When a call didn’t go my way, he always said, “Get up, keep playing. Be a man.” It was not a

He didn’t want a foul or a penalty to bring me down.  Although they did.  I was very fragile with my confidence as a keeper. I would be very hot and cold.  I would be the best in the world.  I would let one in and I was the worst out there.  He was the force that just told me to suck it up and play.

I still to this day remember the final of a state all-star tournament when I was 15 and he was able to get the weekend off in order to travel to West Palm Beach.  He lugged all of the things we’d needed for the trip and there was lots of food my mom cooked and freezed for the weekend.

I remember in the semis, I stopped two PK and the following day I ran into the kids that I played and they looked at me like some type of stud. For a sec, I truly believed it. My chest stuck out like a gamecock imposing his status. Then he said, “Did you win Copa Libertadores?”

“Uh, no.”
- Then you must have a stick up your ass. Because you haven’t won anything.

As subtle as kick to the ball with steel toed boots, wasn’t he. But he got the point across. We won the final eventually, as I would be on the bench in penalties, but it was all fine. I then went to show him my trophy and he said, “You hold it. It looks good on you. That’s because you earned it.”

To this day I remember that tournament fondly.

The Adriano Incident

I happened to watch the final of the Copa América a few years ago with my dad and my long-time friend and now broadcast partner  George Metellus.  It was just a match that left everyone baffled.

As always, he sat and watched.  Silent.

Didn’t say a word while George and I ooed and ahhed as we still do today.  Then Argentina would score the second goal of the match in the final minutes courtesy of a César Delgado shot that just ripped into the back of the net.  It seemed like a sure thing.  Argentina were going to win it against their archrivals.  Then a mumble came from my dad.  If there were two things that would have hindered his media profession would have been his diction as well as his projection.  He was best understood whenever he was mad and made many sailors sound like choirboys.

“Brazil have done enough to win.  They’ll score when they get the ball. C’mon, guys.  Brazil is Brazil.”

And as if it were clockwork… this happened.

 
Brazil would then go on to win in penalty kicks. His face was stone cold, but his body language exuded this “I told you so” perch on top of his throne as he watched the Verdeamarelha raise another trophy. George and I were still in shock as he just brushed things off and remained confident. Of course, he could only keep that pose for an a brief period of time only to have him explode into laughter at our incredulous stares and our disbelief. But in the end, we enjoyed that moment.

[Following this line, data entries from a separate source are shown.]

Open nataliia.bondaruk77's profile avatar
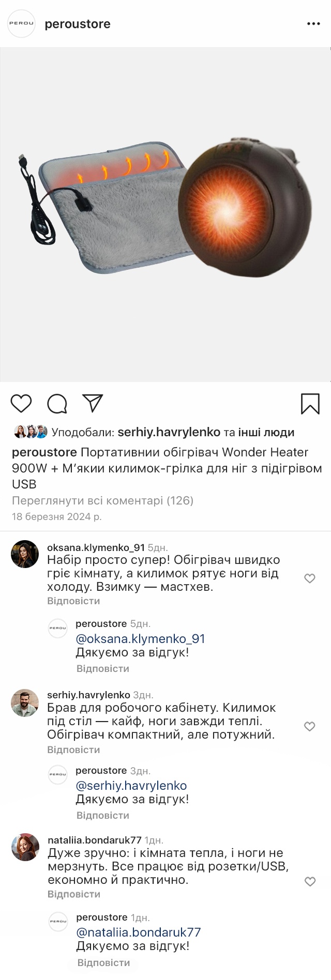 click(25, 847)
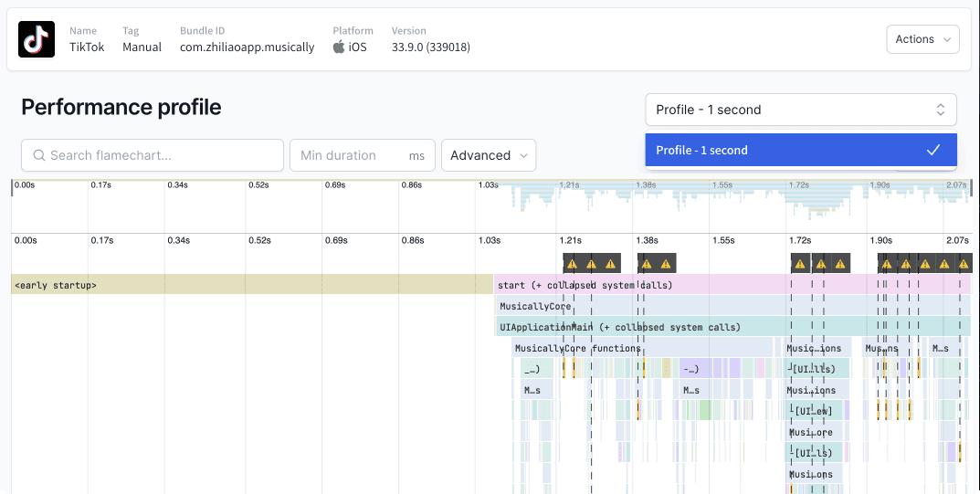The image size is (980, 494).
Task: Open the Profile selector combo box
Action: tap(800, 110)
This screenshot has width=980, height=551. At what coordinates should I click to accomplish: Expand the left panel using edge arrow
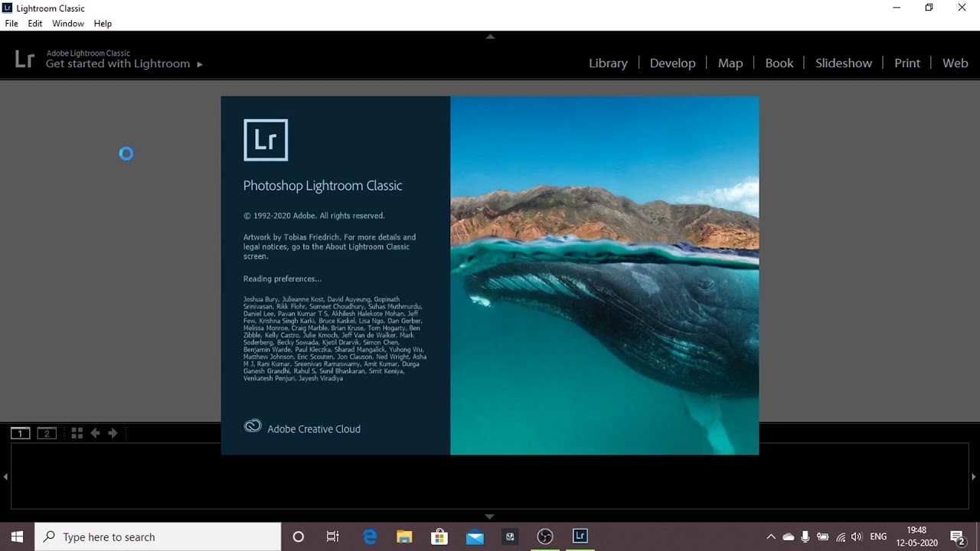[x=5, y=477]
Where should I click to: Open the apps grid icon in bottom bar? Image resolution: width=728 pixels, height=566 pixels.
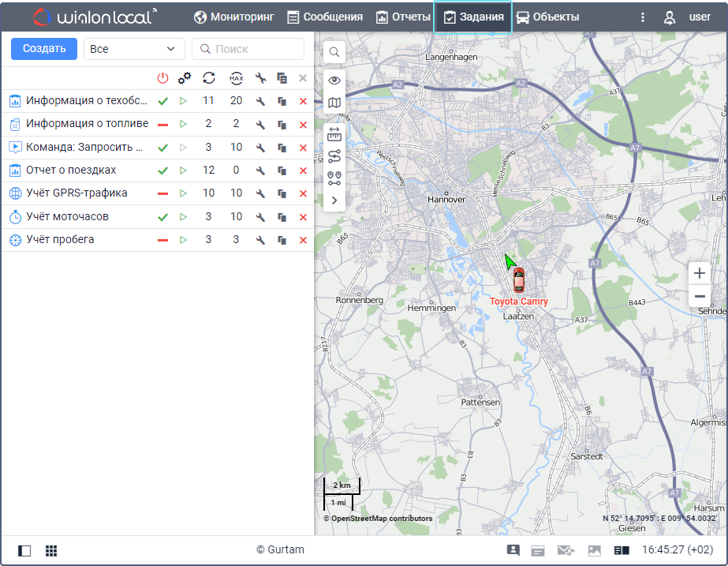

There were other memories.  Like when he sat on the couch and and looked out to that vast nothingness and let a tear roll down his eye after Colombia won the Copa three years before. It was only the second time he did that in his life, or so I thought.  The first was when his little girl was getting married just a few months before. But I will leave them for another day.

He was stoic at times.  That’s what made his explosions that much more feared.  But the guy has always been all heart. He taught us all how to survive and was there to soften the fall.  He has done everything, and then some, for many.

So now to see him where he is, instead of having a tear roll down my cheek, I remember those moments and have to smile.  Those football moments I shared with him helped me feel a little better and have helped me become the person that I am. For that I am truly thankful.